Giving Back Endowment: Faculty Innovation Grant.
Apply for a $1,000 Faculty Grant
Application Deadline: Monday, February 17, 2025 at 11:59 p.m.
The Faculty Innovation Initiative is a signature piece of the Nonprofit Leadership Program's long established commitment to high impact community engagement. With generous funding provided by the Giving Back Endowment, established by Dr. Robert and Patricia Long, the Initiatve offers a competitive grant funding of one-time initial support for faculty across campus seeking to incorporate innovative approaches to student-community engagement into their courses. These innovative approaches to classroom education, and the strategic actions that take our students out of the classroom and into our community is part of what makes Murray State such an exceptional university.
Past Award Recipients and Projects
Not sure how to blend philanthropy into your course content? See how past award recipients used their grant funds in creative and transformative ways.
2024 Recipients
Dr. Megan St. Peters, a professor in the College of Humanities and Fine Arts, was awarded $1,000 to help students engage in experiments demonstrating physiological psychology to fourth graders through her course (PSY 621) Biological Bases of Behavior. Murray State students will go to the Murray Middle School fourth-grade science classes to have the children engage with the experiments hands-on, plot the data, talk about the results and implications, and be given a handout that summarizes the information learned.
Dr. Kelsey Chadwick, a professor in the College of Education and Human Services, received $1,000 for her course, FCS 340 in the Family and Consumer Sciences field. Course objectives include "design and create textile products using different materials" and "acquire teaching methods to teach lessons about fashion and textiles,” and these projects would ensure that students were able to meet these goals while serving the community.
Dr. Stephanie Rea, a professor in the College of Humanities and Fine Arts, was awarded $1,000 to invite a teacher of improvisation Kevin Roame (corporate trainer from WorkPlay Corporate Improv Training, improv teacher at The Second City in Chicago) to the campus, where students practiced the tools of improv and adapt them into their curriculum. This sought to improve communication skills, as well as aid anxiety/stress management through fun and innovative workshops and activities. Roame worked directly with students in existing classes and in sign-up sessions, give a free, public improv performance and a public talk on using comedy and improv in the classroom and life, and a free workshop for the community at Playhouse in the Park.
2023 Recipients
Dr. Kimberly Vigil, an assistant professor in the Department of Education and Human Services, was awarded $1,000 to incorporate health and wellness into the community through her course (HPE 409) in order to establish True Play, Movement and Reflection for the Calloway County community.

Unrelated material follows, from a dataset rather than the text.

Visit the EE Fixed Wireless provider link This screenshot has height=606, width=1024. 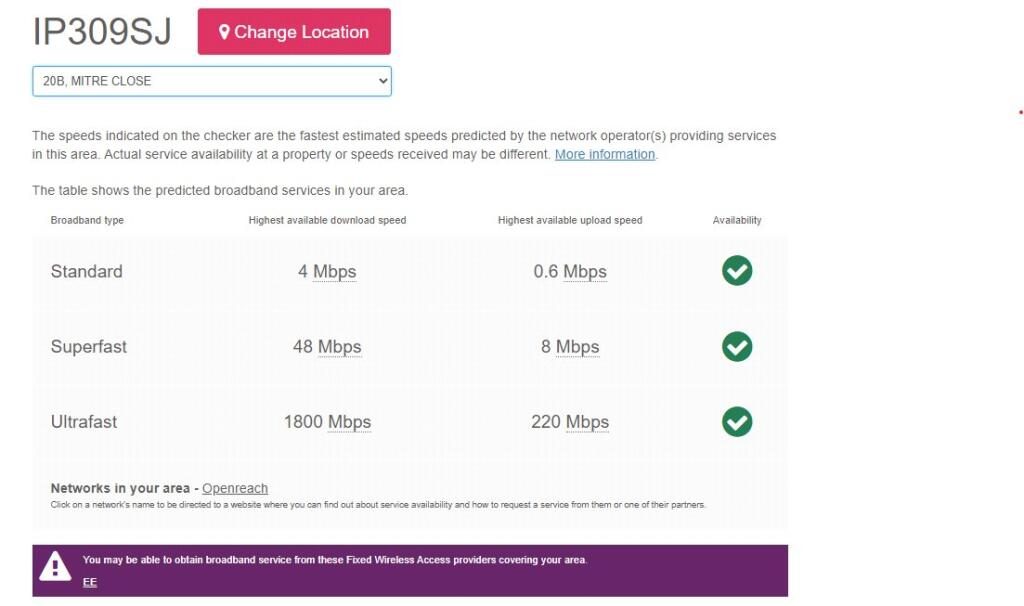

This project will also allow the students in Vigil’s HPE 409 class to engage with the community and practice their assessment skills. While facilitating this program, students will be able to assess the program's efficiency and meet Health and Physical education outcomes.
“The Faculty Innovation Award is important for my courses because it offers an opportunity to make sure the Calloway County community is healthy and also by providing a new experience for the students in my class,” said Vigil. “This proposed project clearly assists students that are planning to become certified physical education teachers. However, for those students that are in the non-certification track, it also models for them how they can strengthen their programs by practicing the process of aligning.”
Dr. Bommanna Loganathan, professor in the Jesse D. Jones College of Science, Engineering and Technology, received $1,000 for his course, Technology (CHE-495). Students taking this course will be engaged in a special project involving hands-on water quality measurements using advanced analytical instruments including multi-parameter electrodes, atomic absorption spectrometer, gas chromatograph-mass spectrometer. Students will also be trained in field sampling and laboratory analysis, coupled with processing data, writing reports and making presentations in local, regional and national conferences.
“This course gives the students an opportunity to apply their chemistry knowledge to assess our regional water quality, especially with respect to learning and maintaining good water quality,” said Loganathan. “Students will perform field sampling in Kentucky Lake, the Clarks River and the Ohio River.”
Dr. Joshua Ridley, professor in the Jesse D. Jones College of Science, Engineering and Technology, was awarded $1,000 to work with students in his Introduction to Astrophysics (PHY 316) class where the students will work in groups of two or three to teach basic telescope and observing fundamentals to interested community organizations. Students will teach community members how to operate telescopes, how and what to look for, safety precautions and also discuss differences between telescopes.